Stated goal -
Pull out every line of the material below that contains the word "Kunshan", copying each one in full.

Records for the task -
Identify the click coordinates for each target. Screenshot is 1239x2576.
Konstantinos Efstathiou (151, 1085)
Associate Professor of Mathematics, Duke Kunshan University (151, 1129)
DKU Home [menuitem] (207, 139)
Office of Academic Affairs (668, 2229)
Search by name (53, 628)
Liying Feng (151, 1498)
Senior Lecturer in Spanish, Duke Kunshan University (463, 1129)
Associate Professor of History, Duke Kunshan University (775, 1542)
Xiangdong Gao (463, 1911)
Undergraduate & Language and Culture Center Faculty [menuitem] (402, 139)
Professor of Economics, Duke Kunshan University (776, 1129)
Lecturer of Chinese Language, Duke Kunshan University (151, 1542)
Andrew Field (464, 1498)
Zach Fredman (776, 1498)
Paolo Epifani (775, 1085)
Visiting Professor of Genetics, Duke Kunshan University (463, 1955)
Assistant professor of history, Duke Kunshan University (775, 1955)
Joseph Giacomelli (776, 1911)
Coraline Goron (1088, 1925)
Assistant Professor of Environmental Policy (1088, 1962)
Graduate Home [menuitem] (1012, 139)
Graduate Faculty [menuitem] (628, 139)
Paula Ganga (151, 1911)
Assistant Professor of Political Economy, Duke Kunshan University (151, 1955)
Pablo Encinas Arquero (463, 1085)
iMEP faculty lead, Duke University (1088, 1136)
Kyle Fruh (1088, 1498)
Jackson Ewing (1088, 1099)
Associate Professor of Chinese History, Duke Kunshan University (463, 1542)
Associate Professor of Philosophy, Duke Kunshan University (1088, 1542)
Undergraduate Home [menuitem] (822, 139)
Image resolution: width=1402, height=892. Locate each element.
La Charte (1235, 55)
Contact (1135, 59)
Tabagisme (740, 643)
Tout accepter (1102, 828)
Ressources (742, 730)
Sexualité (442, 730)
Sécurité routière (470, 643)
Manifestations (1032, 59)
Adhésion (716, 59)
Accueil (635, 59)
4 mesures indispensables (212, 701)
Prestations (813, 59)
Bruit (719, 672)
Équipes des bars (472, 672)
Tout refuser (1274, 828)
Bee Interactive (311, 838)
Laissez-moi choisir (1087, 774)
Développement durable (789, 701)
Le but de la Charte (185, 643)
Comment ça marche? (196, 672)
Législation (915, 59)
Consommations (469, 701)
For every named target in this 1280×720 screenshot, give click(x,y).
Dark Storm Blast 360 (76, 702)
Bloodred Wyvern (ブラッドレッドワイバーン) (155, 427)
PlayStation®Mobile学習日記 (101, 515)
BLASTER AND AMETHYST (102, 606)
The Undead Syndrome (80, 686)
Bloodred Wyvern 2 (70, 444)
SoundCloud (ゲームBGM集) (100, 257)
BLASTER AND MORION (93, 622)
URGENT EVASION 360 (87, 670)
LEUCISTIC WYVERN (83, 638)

Written solution -
Associate Professor of Mathematics, Duke Kunshan University (151, 1129)
Senior Lecturer in Spanish, Duke Kunshan University (463, 1129)
Associate Professor of History, Duke Kunshan University (775, 1542)
Professor of Economics, Duke Kunshan University (776, 1129)
Lecturer of Chinese Language, Duke Kunshan University (151, 1542)
Visiting Professor of Genetics, Duke Kunshan University (463, 1955)
Assistant professor of history, Duke Kunshan University (775, 1955)
Assistant Professor of Political Economy, Duke Kunshan University (151, 1955)
Associate Professor of Chinese History, Duke Kunshan University (463, 1542)
Associate Professor of Philosophy, Duke Kunshan University (1088, 1542)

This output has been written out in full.